PAGE EXCERPT:
** Begin **
Martin Luther was a seminal figure in the Protestant Reformation; he strongly disputed the claim that freedom from God’s punishment for sin could be purchased with money, famously argued in his Ninety-five Theses of 1517.
- Describe Luther’s criticisms of the Catholic Church
- Martin Luther was a German professor of theology, composer, priest, monk and seminal figure in the Protestant Reformation.
- Luther strongly disputed the claim that freedom from God’s punishment for sin could be purchased with money, called indulgences, which he argued in his Ninety-five Theses of 1517.
- When confronted by the church for his critiques, he refused to renounce his writings and was excommunicated by the pope and deemed an outlaw by the emperor.
- Luther’s translation of the Bible into the vernacular made it more accessible to the laity, an event that had a tremendous impact on both the church and German culture.
- Ninety-five ThesesA list of propositions for an academic disputation written by Martin Luther in 1517. They advanced Luther’s positions against what he saw as abusive practices by preachers selling plenary indulgences, which were certificates that would reduce the temporal punishment for sins committed by the purchaser or their loved ones in purgatory.
- excommunicationAn institutional act of religious censure used to deprive, suspend, or limit membership in a religious community or to restrict certain rights within it.
- indulgencesA way to reduce the amount of punishment one has to undergo for sins, usually through the saying of prayers or good works, which during the middle ages included paying for church buildings or other projects.
** End **
RECORDS:
** Begin **
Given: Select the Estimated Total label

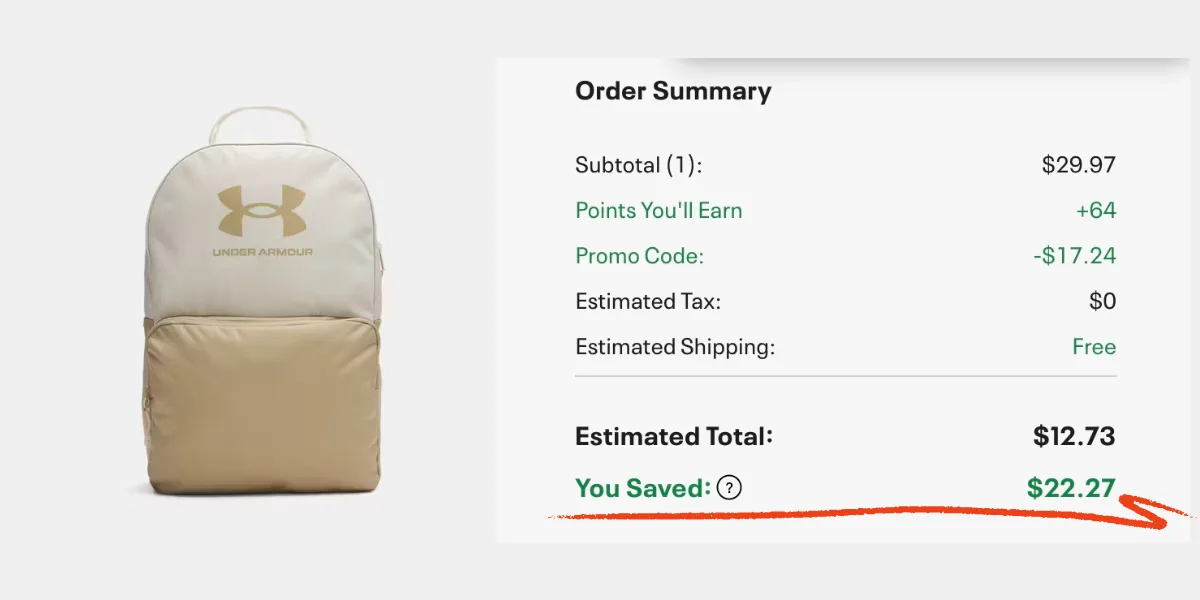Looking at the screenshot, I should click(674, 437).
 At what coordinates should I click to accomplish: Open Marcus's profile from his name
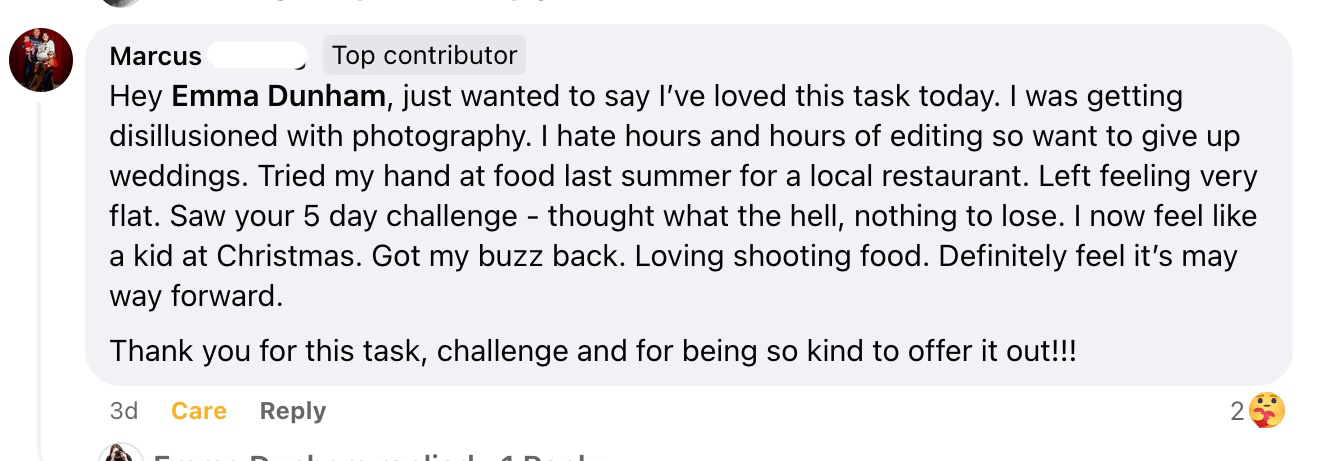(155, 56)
** End **
** Begin **
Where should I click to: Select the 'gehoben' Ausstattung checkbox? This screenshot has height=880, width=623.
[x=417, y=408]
** End **
EXERCISE TASKS:
- a) Translate this sentence from the Martin Luther text into Spanish: "When confronted by the church for his critiques, he refused to renounce his writings and was excommunicated by the pope and deemed an outlaw by the emperor."
- b) Write the next part of the Martin Luther text, picking up after its last sentence.
You can complete this work without the listing.

RESULTS FOR THE EXERCISE:
- a) Cuando la iglesia lo confrontó por sus críticas, se negó a renunciar a sus escritos y fue excomulgado por el papa y declarado proscrito por el emperador.

- b)
Martin Luther (November 10, 1483–February 18, 1546) was a German professor of theology, composer, priest, monk and seminal figure in the Protestant Reformation. Luther came to reject several teachings and practices of the Roman Catholic Church. He strongly disputed the claim that freedom from God’s punishment for sin could be purchased with money, proposing an academic discussion of the practice and efficacy of indulgences in his Ninety-five Theses of 1517. His refusal to renounce all of his writings at the demand of Pope Leo X in 1520 and the Holy Roman Emperor Charles V at the Diet of Worms in 1521 resulted in his excommunication by the pope and condemnation as an outlaw by the emperor.
Luther taught that salvation and, subsequently, eternal life are not earned by good deeds but are received only as the free gift of God’s grace through the believer’s faith in Jesus Christ as redeemer from sin. His theology challenged the authority and office of the pope by teaching that the Bible is the only source of divinely revealed knowledge from God, and opposed priestly intervention for the forgiveness of sins by considering all baptized Christians to be a holy priesthood. Those who identify with these, and all of Luther’s wider teachings, are called Lutherans, though Luther insisted on Christian or Evangelical as the only acceptable names for individuals who professed Christ.
His translation of the Bible into the vernacular (instead of Latin) made it more accessible to the laity, an event that had a tremendous impact on both the church and German culture. It fostered the development of a standard version of the German language, added several principles to the art of translation, and influenced the writing of an English translation, the Tyndale Bible. His hymns influenced the development of singing in Protestant churches. His marriage to Katharina von Bora, a former nun, set a model for the practice of clerical marriage, allowing Protestant clergy to marry.
In two of his later works, Luther expressed antagonistic views toward Jews, writing that Jewish homes and synagogues should be destroyed, their money confiscated, and their liberty curtailed. Condemned by virtually every Lutheran denomination, these statements and their influence on antisemitism have contributed to his controversial status.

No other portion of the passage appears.